With the added anxiety lately Sophie’s been leaning and pulling and her legs often feel like they are spinning at odds with her body. At times it feels like a very wobbly runaway train, so addressing that was my ask for the lesson.

Clinician started having us do lots of walk/halt/walk transitions and got after me about making them happen neater and quicker, 3 second rule to start, aiming for 1 sec response time as fair for greener horse. If result hasn’t happened in 10-15 sec you need to change the subject, the opportunity for the horse to firmly link the question with the answer is likely lost. From there she had us walk/trot/walk, then finally adjusting back and forth within the trot. Sophie surprised me by offering up extended trot here and there. Wobbly and breaking to canter now and then as you’d expect, but the name of the game was just keeping things very black and white as far as whoa and go, simply forward and back and expecting a reaction within 3 strides. A perfect exercise for Sophie since there was lots of opportunity for her to move out and burn energy so she wasn’t so frustrated and anxious about the slowing down parts.

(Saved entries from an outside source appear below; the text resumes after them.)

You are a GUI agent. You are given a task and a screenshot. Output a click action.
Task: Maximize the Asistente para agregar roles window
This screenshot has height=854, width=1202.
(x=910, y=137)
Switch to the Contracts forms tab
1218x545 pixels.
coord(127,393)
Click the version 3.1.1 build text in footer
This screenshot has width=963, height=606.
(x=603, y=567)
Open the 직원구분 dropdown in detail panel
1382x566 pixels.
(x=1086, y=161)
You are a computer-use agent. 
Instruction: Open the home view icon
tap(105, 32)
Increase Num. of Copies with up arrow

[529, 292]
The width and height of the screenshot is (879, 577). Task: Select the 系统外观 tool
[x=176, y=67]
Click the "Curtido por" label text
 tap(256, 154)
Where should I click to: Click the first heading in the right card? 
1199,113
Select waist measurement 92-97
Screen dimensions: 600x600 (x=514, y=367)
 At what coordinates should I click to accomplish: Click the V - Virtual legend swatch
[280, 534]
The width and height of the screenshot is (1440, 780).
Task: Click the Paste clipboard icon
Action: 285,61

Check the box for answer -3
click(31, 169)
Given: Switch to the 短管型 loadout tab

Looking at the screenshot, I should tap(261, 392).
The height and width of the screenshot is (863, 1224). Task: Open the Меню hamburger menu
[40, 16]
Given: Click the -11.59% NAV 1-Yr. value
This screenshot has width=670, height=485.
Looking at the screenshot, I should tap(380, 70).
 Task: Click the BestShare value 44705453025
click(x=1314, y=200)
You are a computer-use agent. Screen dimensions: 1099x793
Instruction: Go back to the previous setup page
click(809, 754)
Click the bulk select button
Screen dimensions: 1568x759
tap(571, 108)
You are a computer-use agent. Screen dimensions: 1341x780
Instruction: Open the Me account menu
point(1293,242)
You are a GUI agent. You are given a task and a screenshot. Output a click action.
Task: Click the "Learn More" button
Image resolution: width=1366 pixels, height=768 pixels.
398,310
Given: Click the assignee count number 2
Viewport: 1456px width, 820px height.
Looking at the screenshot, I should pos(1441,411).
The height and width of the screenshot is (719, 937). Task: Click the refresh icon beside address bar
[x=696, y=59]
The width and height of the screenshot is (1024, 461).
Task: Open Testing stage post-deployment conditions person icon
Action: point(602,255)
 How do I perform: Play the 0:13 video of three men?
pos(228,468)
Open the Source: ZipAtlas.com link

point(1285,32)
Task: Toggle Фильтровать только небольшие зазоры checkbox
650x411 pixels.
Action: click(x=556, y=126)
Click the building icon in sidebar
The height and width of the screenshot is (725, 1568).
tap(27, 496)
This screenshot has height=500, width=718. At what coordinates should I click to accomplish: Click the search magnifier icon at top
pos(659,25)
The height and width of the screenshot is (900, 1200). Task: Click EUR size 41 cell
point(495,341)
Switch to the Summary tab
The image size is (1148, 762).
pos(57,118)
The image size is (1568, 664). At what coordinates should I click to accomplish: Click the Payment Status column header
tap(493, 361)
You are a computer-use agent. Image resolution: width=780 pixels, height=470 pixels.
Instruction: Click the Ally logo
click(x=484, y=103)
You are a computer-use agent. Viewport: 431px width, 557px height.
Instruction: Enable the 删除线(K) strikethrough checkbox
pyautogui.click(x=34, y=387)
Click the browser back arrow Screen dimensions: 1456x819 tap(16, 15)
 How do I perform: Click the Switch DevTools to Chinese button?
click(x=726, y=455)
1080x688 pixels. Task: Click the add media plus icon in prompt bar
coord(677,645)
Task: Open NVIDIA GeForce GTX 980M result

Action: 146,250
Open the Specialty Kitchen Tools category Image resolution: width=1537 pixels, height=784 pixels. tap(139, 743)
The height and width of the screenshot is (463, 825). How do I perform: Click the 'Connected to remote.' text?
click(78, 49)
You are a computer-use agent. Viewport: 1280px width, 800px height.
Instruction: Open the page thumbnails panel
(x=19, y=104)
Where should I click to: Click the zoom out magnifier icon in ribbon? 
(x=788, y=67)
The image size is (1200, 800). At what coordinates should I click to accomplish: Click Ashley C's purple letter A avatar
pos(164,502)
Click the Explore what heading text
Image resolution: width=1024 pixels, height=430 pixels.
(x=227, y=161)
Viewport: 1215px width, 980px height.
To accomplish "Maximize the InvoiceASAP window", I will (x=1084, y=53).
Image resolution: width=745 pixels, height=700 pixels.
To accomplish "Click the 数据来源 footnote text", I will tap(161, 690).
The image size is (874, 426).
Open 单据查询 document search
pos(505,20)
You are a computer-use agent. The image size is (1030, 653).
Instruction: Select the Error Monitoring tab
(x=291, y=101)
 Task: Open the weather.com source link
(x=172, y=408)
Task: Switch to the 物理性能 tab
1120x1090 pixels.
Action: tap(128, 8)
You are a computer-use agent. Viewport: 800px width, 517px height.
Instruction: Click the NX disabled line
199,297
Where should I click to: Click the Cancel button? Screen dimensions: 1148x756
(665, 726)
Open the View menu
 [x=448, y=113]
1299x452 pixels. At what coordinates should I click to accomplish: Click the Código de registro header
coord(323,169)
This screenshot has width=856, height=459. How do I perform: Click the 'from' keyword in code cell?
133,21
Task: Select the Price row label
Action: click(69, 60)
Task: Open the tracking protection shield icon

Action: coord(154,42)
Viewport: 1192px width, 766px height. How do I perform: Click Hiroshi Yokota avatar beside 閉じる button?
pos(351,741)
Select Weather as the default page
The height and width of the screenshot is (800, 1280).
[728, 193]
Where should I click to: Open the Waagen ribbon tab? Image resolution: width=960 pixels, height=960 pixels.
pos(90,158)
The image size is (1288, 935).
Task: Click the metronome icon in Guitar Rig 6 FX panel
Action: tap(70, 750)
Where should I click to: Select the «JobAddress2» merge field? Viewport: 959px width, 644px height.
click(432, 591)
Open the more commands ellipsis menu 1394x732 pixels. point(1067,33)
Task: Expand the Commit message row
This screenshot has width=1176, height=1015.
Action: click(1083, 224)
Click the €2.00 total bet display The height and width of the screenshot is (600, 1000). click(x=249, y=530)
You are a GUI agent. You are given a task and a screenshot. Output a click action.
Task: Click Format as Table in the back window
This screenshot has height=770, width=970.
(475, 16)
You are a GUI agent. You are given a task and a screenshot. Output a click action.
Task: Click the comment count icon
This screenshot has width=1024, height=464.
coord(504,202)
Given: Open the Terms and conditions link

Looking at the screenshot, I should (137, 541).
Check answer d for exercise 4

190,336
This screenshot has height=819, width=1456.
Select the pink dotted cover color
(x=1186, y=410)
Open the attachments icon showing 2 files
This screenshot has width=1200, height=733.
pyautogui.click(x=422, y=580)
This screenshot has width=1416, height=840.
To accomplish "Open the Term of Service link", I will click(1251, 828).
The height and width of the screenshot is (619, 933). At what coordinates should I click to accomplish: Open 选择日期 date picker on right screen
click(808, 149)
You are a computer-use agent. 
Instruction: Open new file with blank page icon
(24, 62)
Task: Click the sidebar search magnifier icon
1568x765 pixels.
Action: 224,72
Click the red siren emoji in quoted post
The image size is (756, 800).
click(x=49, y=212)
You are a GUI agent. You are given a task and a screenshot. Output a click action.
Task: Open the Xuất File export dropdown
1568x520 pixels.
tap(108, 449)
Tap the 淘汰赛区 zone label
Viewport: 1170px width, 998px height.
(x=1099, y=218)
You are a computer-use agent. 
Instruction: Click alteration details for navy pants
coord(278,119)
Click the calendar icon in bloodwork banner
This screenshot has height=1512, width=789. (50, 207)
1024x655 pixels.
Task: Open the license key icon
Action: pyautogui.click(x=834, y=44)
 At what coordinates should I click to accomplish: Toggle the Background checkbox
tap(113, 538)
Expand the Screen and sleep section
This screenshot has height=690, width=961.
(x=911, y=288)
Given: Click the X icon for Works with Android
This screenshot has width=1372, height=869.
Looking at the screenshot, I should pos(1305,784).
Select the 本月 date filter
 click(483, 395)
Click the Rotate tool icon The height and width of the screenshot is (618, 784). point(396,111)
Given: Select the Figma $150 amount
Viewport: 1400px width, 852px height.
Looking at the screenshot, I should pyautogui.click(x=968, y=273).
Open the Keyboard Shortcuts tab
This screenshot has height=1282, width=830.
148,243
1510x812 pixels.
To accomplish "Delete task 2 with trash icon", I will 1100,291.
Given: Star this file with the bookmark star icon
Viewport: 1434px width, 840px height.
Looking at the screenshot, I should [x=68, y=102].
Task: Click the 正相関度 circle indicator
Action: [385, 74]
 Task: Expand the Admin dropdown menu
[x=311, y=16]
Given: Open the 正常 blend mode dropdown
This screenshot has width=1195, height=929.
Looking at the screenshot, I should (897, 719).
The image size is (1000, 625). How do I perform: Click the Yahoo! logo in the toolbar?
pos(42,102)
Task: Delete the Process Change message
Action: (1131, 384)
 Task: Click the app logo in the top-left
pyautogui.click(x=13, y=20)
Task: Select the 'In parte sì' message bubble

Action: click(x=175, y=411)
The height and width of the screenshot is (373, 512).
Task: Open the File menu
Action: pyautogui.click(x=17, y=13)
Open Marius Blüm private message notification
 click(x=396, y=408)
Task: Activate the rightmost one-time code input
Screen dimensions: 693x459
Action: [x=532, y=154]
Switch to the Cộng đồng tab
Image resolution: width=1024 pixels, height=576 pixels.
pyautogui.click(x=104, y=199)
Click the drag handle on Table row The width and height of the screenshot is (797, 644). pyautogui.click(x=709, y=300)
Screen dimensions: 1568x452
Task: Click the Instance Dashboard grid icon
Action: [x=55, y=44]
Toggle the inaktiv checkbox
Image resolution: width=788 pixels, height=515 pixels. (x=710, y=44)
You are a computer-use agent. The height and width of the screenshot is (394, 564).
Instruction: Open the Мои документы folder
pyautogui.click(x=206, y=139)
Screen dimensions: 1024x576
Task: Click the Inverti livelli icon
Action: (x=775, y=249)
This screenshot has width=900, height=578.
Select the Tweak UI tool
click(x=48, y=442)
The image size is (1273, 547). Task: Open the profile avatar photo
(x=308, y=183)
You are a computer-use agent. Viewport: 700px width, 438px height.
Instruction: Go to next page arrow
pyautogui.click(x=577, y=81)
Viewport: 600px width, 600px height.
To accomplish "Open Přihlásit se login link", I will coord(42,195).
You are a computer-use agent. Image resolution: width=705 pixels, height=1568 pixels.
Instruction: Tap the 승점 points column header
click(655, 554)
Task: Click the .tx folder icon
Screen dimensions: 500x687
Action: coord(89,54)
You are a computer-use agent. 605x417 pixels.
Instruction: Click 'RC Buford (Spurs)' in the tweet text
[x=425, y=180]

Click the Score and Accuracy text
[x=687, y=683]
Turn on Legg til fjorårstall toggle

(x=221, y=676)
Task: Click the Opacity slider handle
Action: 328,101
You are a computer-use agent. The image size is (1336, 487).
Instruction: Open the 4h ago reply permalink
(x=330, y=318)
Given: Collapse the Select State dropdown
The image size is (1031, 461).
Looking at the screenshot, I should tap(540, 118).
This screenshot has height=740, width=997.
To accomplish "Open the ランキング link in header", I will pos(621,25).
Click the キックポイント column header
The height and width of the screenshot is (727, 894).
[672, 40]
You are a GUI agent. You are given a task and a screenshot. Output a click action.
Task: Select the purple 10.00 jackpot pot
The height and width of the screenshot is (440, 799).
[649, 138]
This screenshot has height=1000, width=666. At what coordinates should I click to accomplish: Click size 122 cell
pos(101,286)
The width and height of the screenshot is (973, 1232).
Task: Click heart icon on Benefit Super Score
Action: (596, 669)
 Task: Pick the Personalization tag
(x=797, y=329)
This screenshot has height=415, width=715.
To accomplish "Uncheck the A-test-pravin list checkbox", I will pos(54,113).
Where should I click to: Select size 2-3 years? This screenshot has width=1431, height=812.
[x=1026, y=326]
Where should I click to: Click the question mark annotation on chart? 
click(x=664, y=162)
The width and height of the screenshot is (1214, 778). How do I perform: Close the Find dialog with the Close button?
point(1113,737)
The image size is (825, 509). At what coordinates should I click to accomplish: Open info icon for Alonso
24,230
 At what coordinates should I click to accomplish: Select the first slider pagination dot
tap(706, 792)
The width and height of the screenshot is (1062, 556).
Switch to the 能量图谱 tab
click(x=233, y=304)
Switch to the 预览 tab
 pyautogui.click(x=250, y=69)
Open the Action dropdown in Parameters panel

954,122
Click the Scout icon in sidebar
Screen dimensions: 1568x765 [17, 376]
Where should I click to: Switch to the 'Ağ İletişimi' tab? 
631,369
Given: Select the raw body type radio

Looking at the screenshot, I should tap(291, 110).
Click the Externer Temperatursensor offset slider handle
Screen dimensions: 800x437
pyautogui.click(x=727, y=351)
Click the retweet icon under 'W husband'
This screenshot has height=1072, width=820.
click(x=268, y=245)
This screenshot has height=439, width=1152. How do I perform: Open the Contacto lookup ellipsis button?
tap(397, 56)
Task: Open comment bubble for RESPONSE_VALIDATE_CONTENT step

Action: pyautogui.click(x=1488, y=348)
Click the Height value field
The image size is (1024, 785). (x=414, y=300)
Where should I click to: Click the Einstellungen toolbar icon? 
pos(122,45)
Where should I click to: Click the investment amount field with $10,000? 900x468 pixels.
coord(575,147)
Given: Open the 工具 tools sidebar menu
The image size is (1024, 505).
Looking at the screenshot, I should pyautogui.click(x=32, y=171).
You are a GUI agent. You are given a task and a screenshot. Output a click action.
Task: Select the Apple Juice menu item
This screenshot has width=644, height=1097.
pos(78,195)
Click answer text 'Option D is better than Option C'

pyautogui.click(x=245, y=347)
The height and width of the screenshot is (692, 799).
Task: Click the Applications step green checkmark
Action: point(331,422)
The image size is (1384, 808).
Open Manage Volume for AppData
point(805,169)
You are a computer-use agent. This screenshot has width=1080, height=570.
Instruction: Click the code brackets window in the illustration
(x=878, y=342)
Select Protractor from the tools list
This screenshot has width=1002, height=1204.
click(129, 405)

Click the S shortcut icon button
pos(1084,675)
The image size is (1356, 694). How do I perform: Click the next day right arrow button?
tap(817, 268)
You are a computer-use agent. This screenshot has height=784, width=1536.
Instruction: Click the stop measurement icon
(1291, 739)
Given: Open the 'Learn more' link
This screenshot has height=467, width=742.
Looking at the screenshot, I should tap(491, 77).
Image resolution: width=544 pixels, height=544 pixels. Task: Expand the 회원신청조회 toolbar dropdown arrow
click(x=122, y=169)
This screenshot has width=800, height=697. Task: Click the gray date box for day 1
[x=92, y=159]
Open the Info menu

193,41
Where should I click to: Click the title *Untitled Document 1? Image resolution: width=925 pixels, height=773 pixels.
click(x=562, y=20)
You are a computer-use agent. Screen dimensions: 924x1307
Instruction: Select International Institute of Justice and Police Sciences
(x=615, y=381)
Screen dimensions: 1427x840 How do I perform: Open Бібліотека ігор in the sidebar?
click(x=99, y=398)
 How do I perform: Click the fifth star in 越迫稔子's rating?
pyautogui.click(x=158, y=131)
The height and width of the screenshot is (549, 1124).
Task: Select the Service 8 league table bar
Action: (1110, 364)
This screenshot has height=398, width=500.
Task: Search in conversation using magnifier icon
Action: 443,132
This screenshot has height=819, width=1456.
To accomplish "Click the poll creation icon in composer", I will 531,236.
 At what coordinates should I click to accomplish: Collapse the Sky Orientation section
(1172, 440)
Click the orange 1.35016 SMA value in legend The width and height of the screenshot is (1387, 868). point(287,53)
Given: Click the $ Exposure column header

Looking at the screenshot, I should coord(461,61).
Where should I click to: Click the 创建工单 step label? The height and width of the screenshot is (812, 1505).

One 8 sec video is what I’ve got for you 🙈😁

For me, I’m riding a bit defensively and I think by keeping my shoulders back and my feet forward I’m unintentionally sitting a bit heavier in the saddle, creating a driving seat and complicating things further. First time ever (normally I’m being told about tipping my shoulders forward) so fingers crossed not something that will take forever to fix.

On a general note, I have to add that there was a lot going in both in the arena and out and Sophie handled it pretty well - I’m feeling relatively confident she’s mentally got the tools now to handle a show environment. Of course our flat work has now kind of fallen apart,  but hey ;)

Mowing lawns like a champion, tho

It sounds like this clinician is happy to come back on a semi regular basis, which I’m excited about. It’s been tough trying to travel to see our old coach EC even semi regularly for coaching, but this clinician is very similar in background and approach. If I can find time and finances for semi regular visits with both I would potentially have regular coaching and they would compliment each other very nicely. Very exciting!

Upcoming we have more lessons this coming weekend, Bridget goes for her romantic getaway Monday, and Sophie gets a vet checkup and teeth/vaccinations Thursday. Pony property improvements continue.  I should probably also schedule in a midweek panic over how much I’m spending on ponies this month!